▶

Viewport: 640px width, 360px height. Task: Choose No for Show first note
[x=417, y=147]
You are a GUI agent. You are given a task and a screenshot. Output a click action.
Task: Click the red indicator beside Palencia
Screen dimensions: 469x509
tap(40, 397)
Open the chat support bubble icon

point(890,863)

◀

■ **TASK STATEMENT**:
The records above should be repeated exactly. Print them all.

■ **RESPONSE AREA**:
Viewport: 640px width, 360px height. Task: Choose No for Show first note
[x=417, y=147]
You are a GUI agent. You are given a task and a screenshot. Output a click action.
Task: Click the red indicator beside Palencia
Screen dimensions: 469x509
tap(40, 397)
Open the chat support bubble icon

point(890,863)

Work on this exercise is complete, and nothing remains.